A munitions blast killed 31 regime and allied fighters at a military airport in central Syria on Saturday, a war monitor said.
The Syrian Observatory for Human Rights, which is based in Britain and relies on a network of sources on the ground, said it was unclear what had caused the deadly explosion at the Shayrat airbase in Homs province.
But state news agency SANA reported that a “technical fault during the transport of expired ammunition” had killed an unspecified number of victims.
The Shayrat airbase is one of the regime’s most significant installations in the centre of the country.
Iranian fighters — who support the regime in Syria’s ongoing civil war — are based there, according to the Observatory.
In 2017, US air strikes hit the base in response to a suspected sarin gas attack on the rebel-held town of Khan Sheikhun in northwest Syria that killed more than 80 people.
According to the Pentagon, US intelligence had established that the base was the launchpad for the alleged chemical attack.
Syria’s war has killed more than 370,00 people since starting in 2011 with the brutal repression of anti-government protests.
Air strikes on Syria’s northwestern Idlib region stopped on Friday after the government announced it had agreed to a truce following more than three months of deadly bombardment.
But militants dominating Idlib warned that regime violations would effectively “nullify” the ceasefire, which Damascus said will depend on rebel backer Turkey implementing a buffer zone in the area.
Most of Idlib province and parts of Hama, Aleppo and Latakia are controlled by Hayat Tahrir al-Sham, a extremist group led by Syria’s former Al-Qaeda affiliate.
The region is supposed to be protected from a massive government offensive by a Turkish-Russian deal struck in September in the Russian resort of Sochi.
But the deal has faltered and Syrian forces, along with Russia, have stepped up their bombardment there since the end of April, displacing 400,000 people according to the UN.
On Thursday, a new ceasefire went into effect as Syria peace talks resumed in Kazakhstan between Turkey and regime allies Russia and Iran.
“A cautious calm has reigned since just before midnight (2100 GMT),” Rami Abdel Rahman, head of the Britain-based Observatory for Human Rights told AFP on Friday.
He said that Syrian and Russia aircraft were no longer seen flying over Idlib following the truce welcomed by Moscow.

TASK SET>
A. According to the article on the Shayrat airbase blast, how many regime and allied fighters did the munitions explosion kill?
B. In the article on the Shayrat airbase blast, rewrite the stretch from "Syria’s war has" through "resort of Sochi.", swapping "truce" for "ceasefire".
C. Extend the article on the Shayrat airbase blast with a few sentences that follow on from its final sentence.

Pixel coordinate grounding data
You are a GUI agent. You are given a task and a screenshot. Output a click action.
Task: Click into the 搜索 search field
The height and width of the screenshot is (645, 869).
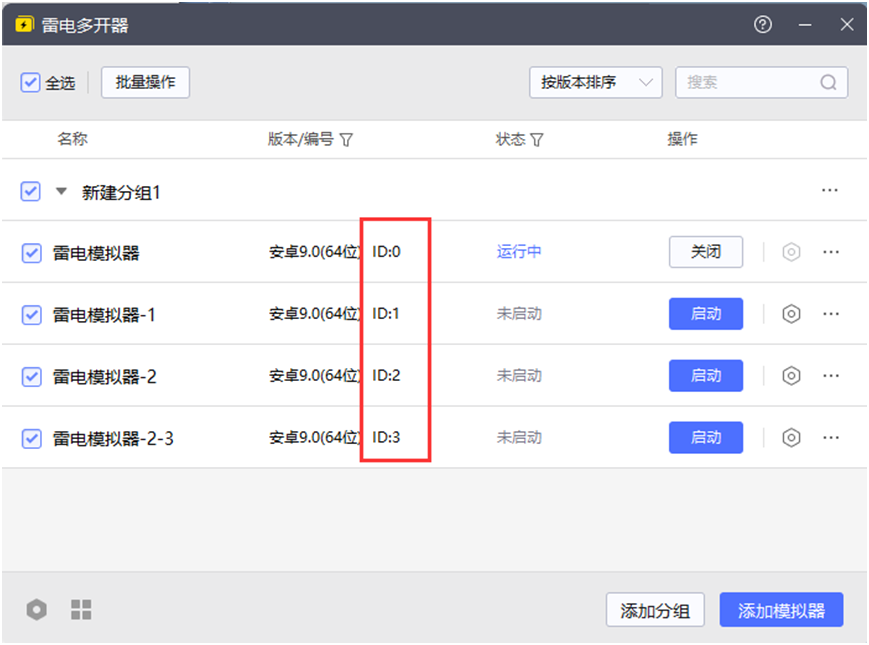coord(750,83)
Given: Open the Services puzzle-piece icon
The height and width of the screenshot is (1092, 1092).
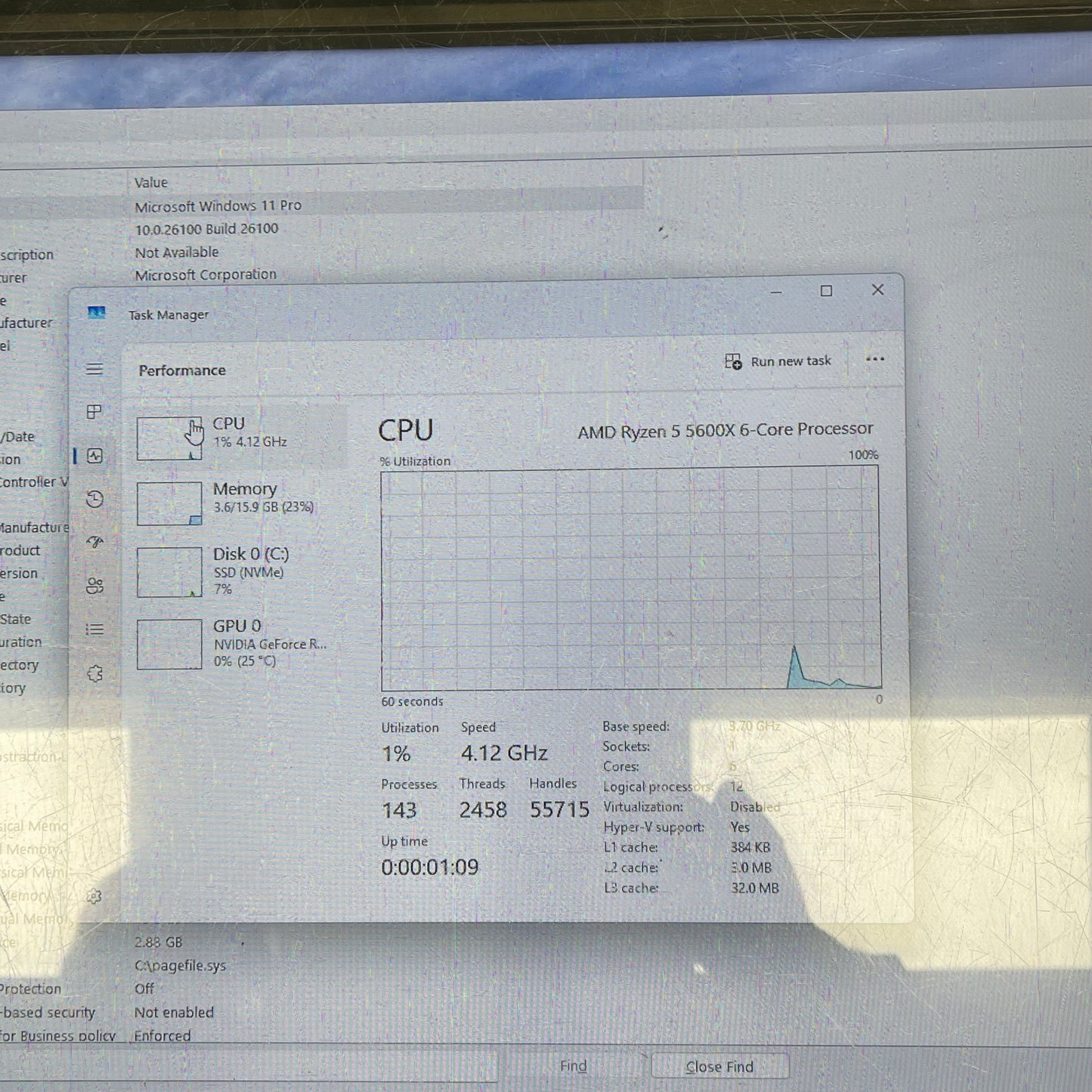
==
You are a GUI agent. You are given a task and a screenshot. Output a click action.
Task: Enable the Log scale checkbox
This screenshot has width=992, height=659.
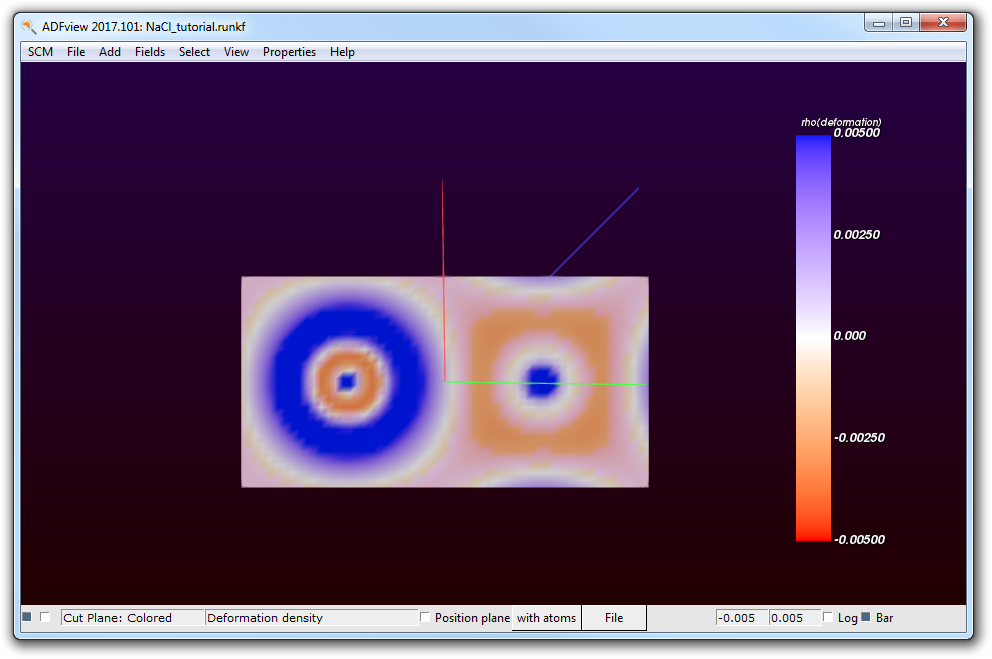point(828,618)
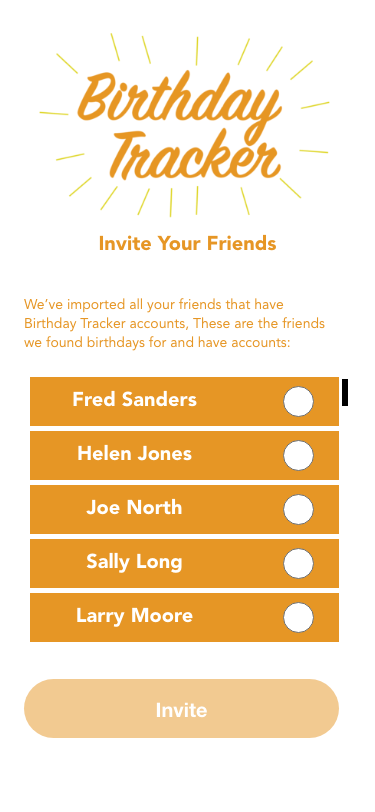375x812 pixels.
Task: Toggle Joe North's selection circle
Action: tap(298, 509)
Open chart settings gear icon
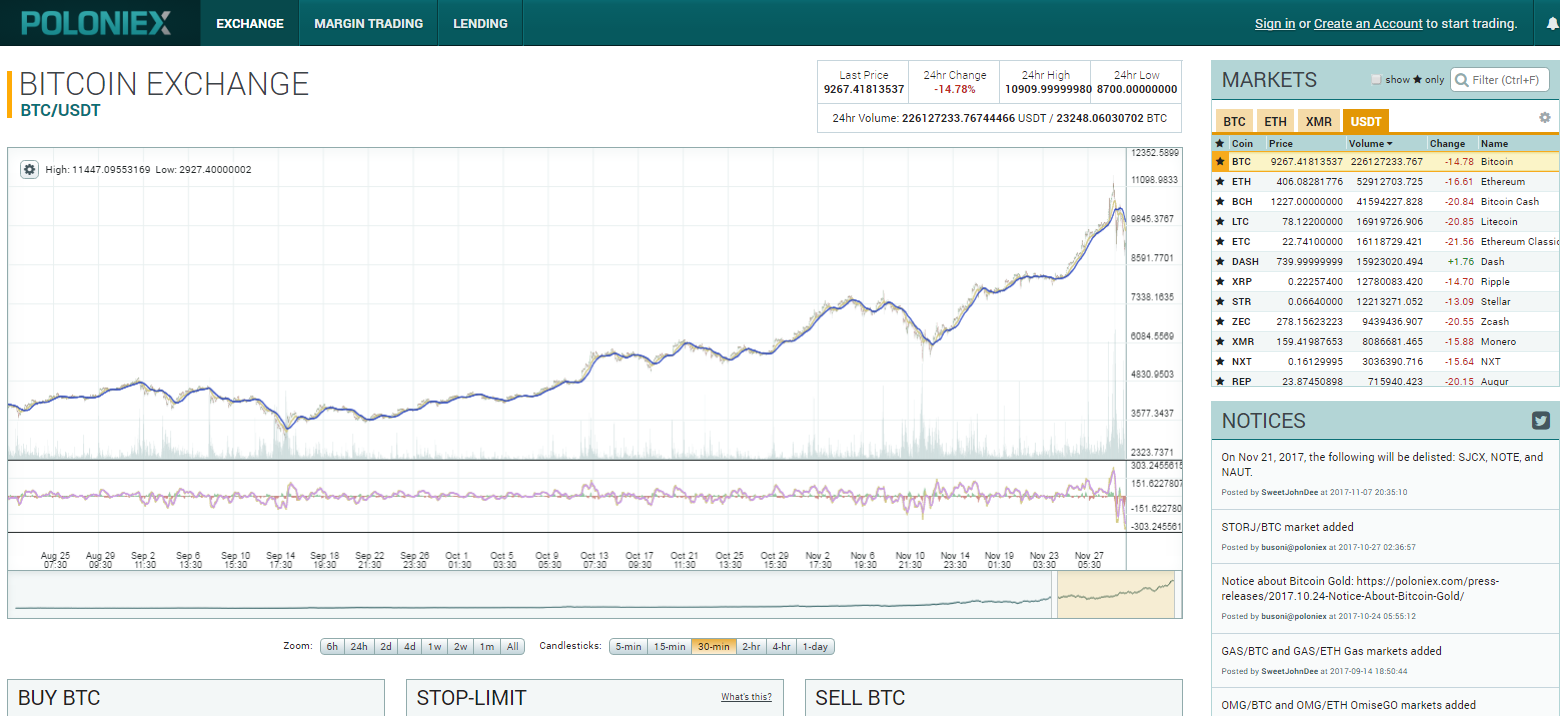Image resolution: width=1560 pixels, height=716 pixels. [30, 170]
...
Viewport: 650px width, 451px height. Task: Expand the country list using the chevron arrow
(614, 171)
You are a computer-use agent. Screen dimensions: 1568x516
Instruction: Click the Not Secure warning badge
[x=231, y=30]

REPLIES>
A. 31

B.
Syria’s war has killed more than 370,00 people since starting in 2011 with the brutal repression of anti-government protests.
Air strikes on Syria’s northwestern Idlib region stopped on Friday after the government announced it had agreed to a ceasefire following more than three months of deadly bombardment.
But militants dominating Idlib warned that regime violations would effectively “nullify” the ceasefire, which Damascus said will depend on rebel backer Turkey implementing a buffer zone in the area.
Most of Idlib province and parts of Hama, Aleppo and Latakia are controlled by Hayat Tahrir al-Sham, a extremist group led by Syria’s former Al-Qaeda affiliate.
The region is supposed to be protected from a massive government offensive by a Turkish-Russian deal struck in September in the Russian resort of Sochi.

C.
But regime forces and militants traded artillery fire in various parts of the region on Friday despite the deal, the Observatory said.
A civilian was killed and three others wounded in extremist rocket fire near Qardaha — the ancestral village of President Bashar Al Assad — in Latakia, state news agency SANA said.
Since late April, some 790 civilians have been killed by regime and Russian attacks, the Observatory says.
Fighting over the same period has claimed the lives of nearly two thousand combatants, including 900 regime loyalists, according to the monitor.
Syria’s representative at the peace talks in Kazakhstan on Friday said the success of the latest truce depends on the implementation of last year’s Turkish-Russian plan for a demilitarised buffer zone.
The September accord was never fully implemented as militants refused to withdraw from the area.
“The ceasefire agreement is conditioned on Turkey upholding the Astana and Sochi agreements,” Bashar Jaafari said during the second day of talks in the Kazakh capital, calling the new truce “a test of Turkey’s intentions”.
He called on the guarantors of the talks to assume “their responsibilities by putting pressure on Turkey” to fulfil the conditions of last year’s accord.
But he warned that Damascus would not be “waiting endlessly.” “Even though we are patient, this time our patience will be limited,” he said.
HTS, however, said the success of the ceasefire would depend on Damascus.
“Any bombardment or assault on the cities and towns of the liberated north, will nullify the ceasefire agreement,” it said in its first response to the truce.